Honor Societies

The Arnold P. Gold Humanism in Honor Society (GHHS) was introduced at Robert Wood Johnson Medical School in 2002. This Society completed a quartet of programs at Robert Wood Johnson Medical School, all designed to inspire and teach our students to become more humanistic physicians. These programs include the following:

The White Coat Ceremony at the conclusion of Orientation to the First Year. This ceremony highlights the importance of humanistic care, and concludes with the taking of the Hippocratic Oath by all incoming first-year students. We were the second medical school in the nation to have a White Coat Ceremony.

The Student Clinician Ceremony at the conclusion of Orientation to the Third Year, is entirely run by rising fourth year students for rising third year students.
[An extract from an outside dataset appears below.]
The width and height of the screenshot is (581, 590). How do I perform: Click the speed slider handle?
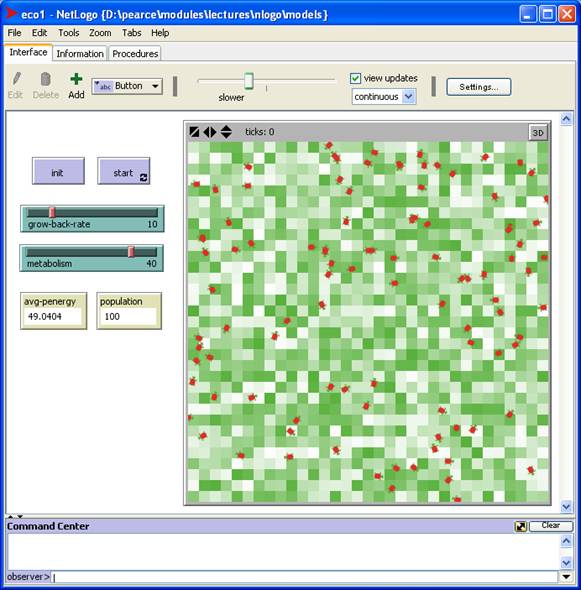[x=249, y=81]
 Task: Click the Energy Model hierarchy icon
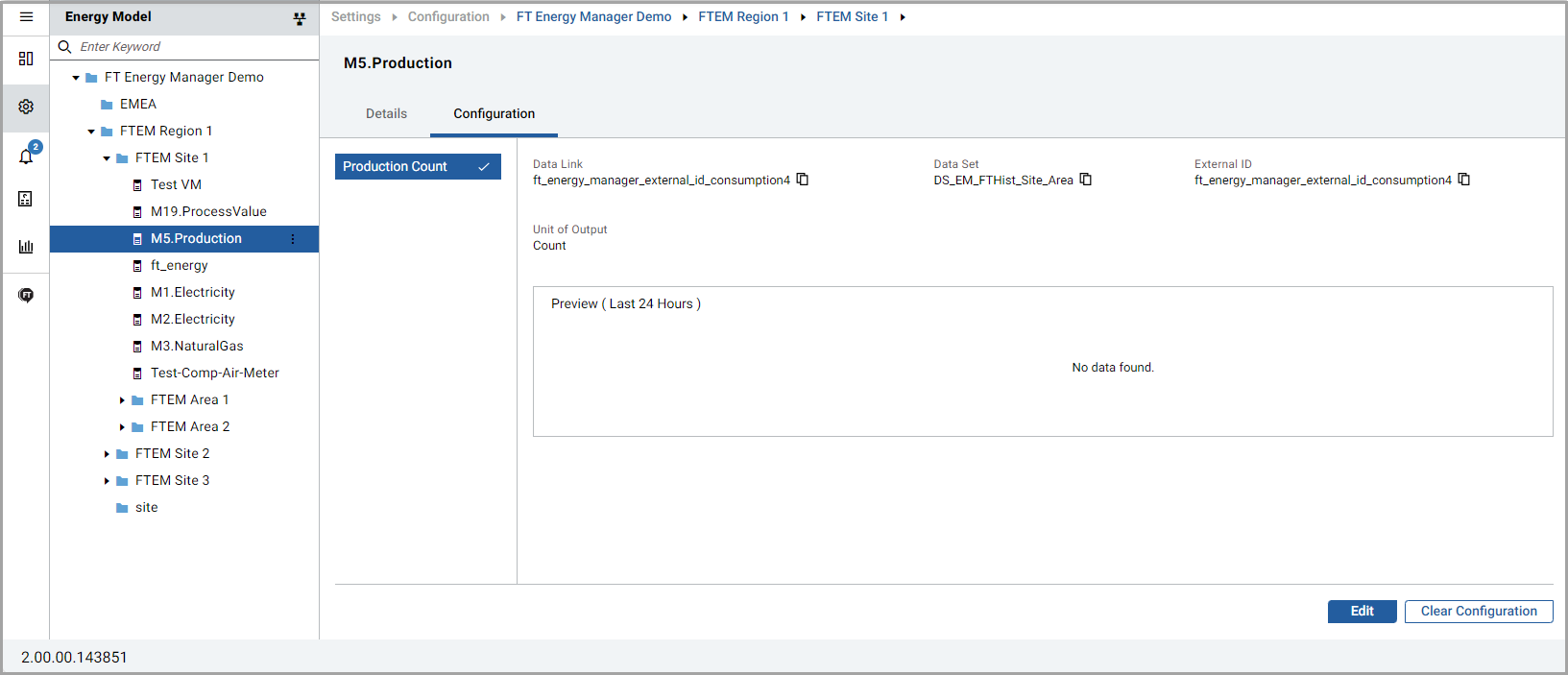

It honors RWJ Residents who are role models for excellence in clinical practice and compassionate care giving.

The Gold Humanism Honor Society (GHHS)

The Gold Humanism Honor Society, for which students are selected by peer nomination in September of their fourth year of medical school, is considered of great importance in our school. The society recognizes and honors those students who are felt by their peers to be exemplars of excellence in compassionate care giving and empathy in the context of medical practice. The students who are selected for the GHHS are integrated into the teaching process for underclassmen in several ways. Students and Residents who are GHHS members regularly schedule events and educational sessions for the Robert Wood Johnson Medical School community.

Alpha Omega Alpha (AOA)

AOA is the national medical honor society. Its goals are the promotion of scholarship and research in medical schools, the encouragement of a high standard of character and conduct among medical students and graduates, and recognition of high attainment of goals in medical science, practice, and related fields.

Election to AOA is an academic honor. Students are elected by the individual chapters of the society on the basis of their academic achievements and on their potential for becoming leaders in the medical profession. Students are elected to AOA in their junior or senior year of medical school. In order to be considered for election to the society, juniors must be in the upper 1/12 of their class and seniors must be in the upper 1/4 of their class. The number of students elected from any class may not exceed 1/6 of those expected to graduate. An alumnus may be elected to AOA, based on achievement, ten years after graduation. In addition, a chapter may elect one member each year from the faculty of medicine at its institution.

The society’s board of directors elects honorary members. The selection process takes place in the spring (March or April) of the third year for Junior AOA and in September of the fourth year for Senior AOA. A committee of faculty and administrators makes the selection. The AOA designation is included in the student’s Medical Student Performance Evaluation, which is sent to residency programs on November 1st of the student’s year of graduation.